Some kinds of personal protection orders, such as those based on domestic violence, require you to demonstrate a relationship with the person against whom you are seeking the restraining order. However, you do not need to have a relationship with the respondent to file for an order of protection.
Depending on the type of abuse or harassment, the order of protection may bar the respondent from entering your place, being anywhere near you, calling you, or sending you mail. The respondent may be barred from interfering at your place of employment or your children’s school. If there has been a demonstrated threat of violence, he may even be banned from owning firearms.
The court process
Orders of protection are filed through the civil court. For this reason, you do not have to call the police or charge the other person with a crime in order to file for an order of protection. You may file for an order of protection through the civil court at the same time as the criminal court is dealing with criminal charges from a related case.

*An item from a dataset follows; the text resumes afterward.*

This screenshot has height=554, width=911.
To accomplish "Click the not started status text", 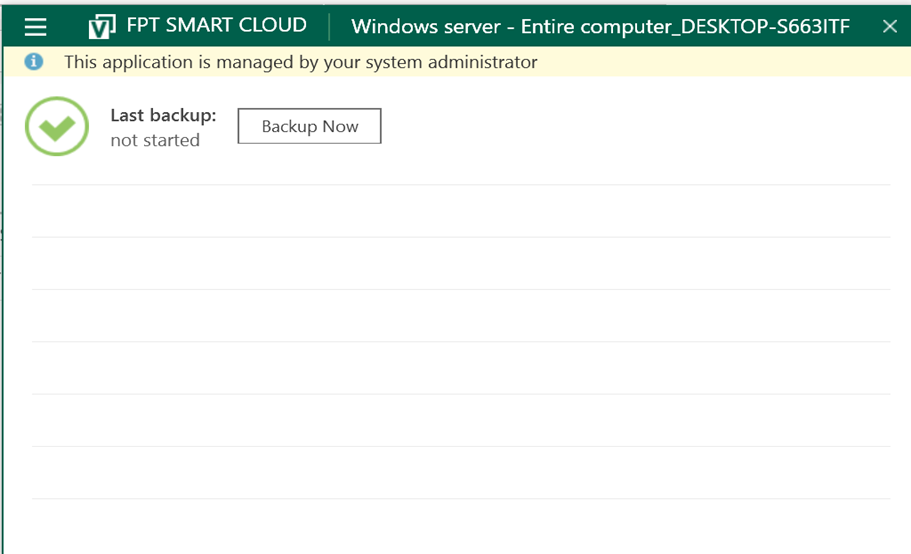I will [155, 140].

In many states, filing for an order of protection from physical violence is free of charge. There may be charges for other types of orders of protection, but they may be waived where the risk is extreme or where your income is low.
You will usually be given a contact list of family resources at the time when you file for the order of protection. Depending on your circumstances, a social work counselor may also be assigned to help you with shelter and security needs.
Emergency or other temporary orders of protection may sometimes be granted on the spot, although the paperwork may take some hours to fill out. You can request your address to be kept confidential. If necessary, you can also modify the initial order of protection after it has been issued.
Permanent orders of protection usually require a court hearing, where you may have to face the person against whom you are seeking the restraining order. You can bring a lawyer and witnesses to the hearing.
The order of protection is not complete until it is served. You can do this yourself or you can ask the court to have it done by a process server.
What you should do after the order of protection is granted
Always file copies of the order of protection with the police departments near your home, school, workplace, or any other places where you commonly go. Keep 2 copies for yourself.
Do not attempt to contact anyone against whom you have filed a restraining order. This may void the limited protection which the order of protection gives you. The other person may also see any attempt by you to contact him as provocation. He may file a countersuit, or take more drastic action.
If you previously lived together, it is often safest for you to move out. You can get an order of protection which requires your partner to move out, but if you are renting and your name is not on the lease, the landlord does not have to allow you to stay. The other person has the right to return for his belongings once, but he must be accompanied by a law enforcement officer at the time.
If you have children together with the other person, he may have custodial or visiting rights to those children. The order of protection will not interfere with those rights unless there is danger to the children. In this case, you can arrange visiting rights through a mutual relative or friend, if possible. You can ask for advice from your local family help center, whose number should be on the court contact list.
Limits on personal protection orders
Unfortunately, an order of protection can only go so far. In a few cases, its very existence may tip the balance of a difficult situation towards violence.
A violator can only be jailed for a limited amount of time, usually not more than around 3 months. Most orders of protection expire after a year. In both cases, you will have to consider what happens next.
If the situation is very dangerous, seek help immediately. In an emergency, do not hesitate to call 911.